Gemm's Dyslexia Program
Most dyslexics and struggling readers do not process language efficiently. Sometimes this is evident in a child's early language skills, often it is not.
In early life, weak auditory processing means a child cannot hear the individual sounds inside words, the phonemes. In later grades, this difficulty morphs into an inefficient reading style that is exhausting and soaks up brain capacity needed for reading comprehension. This is a lifetime affliction if not treated.
Early Signs
If a young child cannot hear "cat" as "c-a-t," sounding out words is not going to be easy, and decoding will require much more effort than it should. Children switch d's and b's not because they see them the same, but because they hear them the same.
Looking for Early Clues
Slow auditory processing also impacts working memory and a number of other language skills that impact reading. The fact that language processing is the most common cause of dyslexia is not surprising. Language is lightning fast -- "one, one thousand" is one second, but there are 12+ separate sounds in there to be processed, heard and understood.
Auditory Processing and Reading
Later Diagnosis
Many children get to 4th grade or even later before dyslexia or reading issues are discovered.

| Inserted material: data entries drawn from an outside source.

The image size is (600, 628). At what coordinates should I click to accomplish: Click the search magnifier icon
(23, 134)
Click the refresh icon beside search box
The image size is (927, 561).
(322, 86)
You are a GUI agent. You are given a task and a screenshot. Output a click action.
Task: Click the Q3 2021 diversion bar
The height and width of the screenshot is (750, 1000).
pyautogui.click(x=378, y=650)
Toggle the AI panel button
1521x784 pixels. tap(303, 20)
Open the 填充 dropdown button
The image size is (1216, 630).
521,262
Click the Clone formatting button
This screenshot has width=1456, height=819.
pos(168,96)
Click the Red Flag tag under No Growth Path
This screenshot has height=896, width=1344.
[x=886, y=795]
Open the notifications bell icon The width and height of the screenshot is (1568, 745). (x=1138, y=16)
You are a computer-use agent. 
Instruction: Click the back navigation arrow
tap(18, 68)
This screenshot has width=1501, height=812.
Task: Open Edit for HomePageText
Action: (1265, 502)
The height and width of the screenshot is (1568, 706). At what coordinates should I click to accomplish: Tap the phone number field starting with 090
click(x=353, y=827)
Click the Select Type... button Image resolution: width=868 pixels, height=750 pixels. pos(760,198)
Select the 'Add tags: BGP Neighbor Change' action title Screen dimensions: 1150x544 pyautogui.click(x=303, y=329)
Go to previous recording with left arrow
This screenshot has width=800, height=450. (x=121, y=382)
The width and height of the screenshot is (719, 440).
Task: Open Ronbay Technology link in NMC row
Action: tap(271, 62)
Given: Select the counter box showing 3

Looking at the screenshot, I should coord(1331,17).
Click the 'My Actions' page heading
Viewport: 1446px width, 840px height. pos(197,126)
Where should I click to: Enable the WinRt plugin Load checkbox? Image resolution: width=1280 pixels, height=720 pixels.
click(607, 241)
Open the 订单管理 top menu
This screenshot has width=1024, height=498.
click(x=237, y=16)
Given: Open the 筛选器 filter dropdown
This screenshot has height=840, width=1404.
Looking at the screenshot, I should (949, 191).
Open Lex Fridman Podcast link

These children have been able to get by with memorization and/or an ability to multi-task (concentrate on decoding and comprehension) as long as the text is relatively simple. But as the reading comprehension gets challenging their reading problems "suddenly" surface. For high level reading, decoding has to be automatic.
Middle and High School Reading Comprehension
Gemm's Program
If the brain can learn to listen more accurately, decoding will be more automatic. We provide help with dyslexia by making that happen, using Fast ForWord software.
Fast ForWord builds auditory processing skills in tiny incremental steps. Faster, more effective auditory processing creates the ability to hear the unique sounds inside words more clearly. This improved word memory integrity makes matches to text more comfortable when decoding, thereby making reading less exhausting, more automatic. By doing this we treat the cause of reading difficulties rather tutoring around them.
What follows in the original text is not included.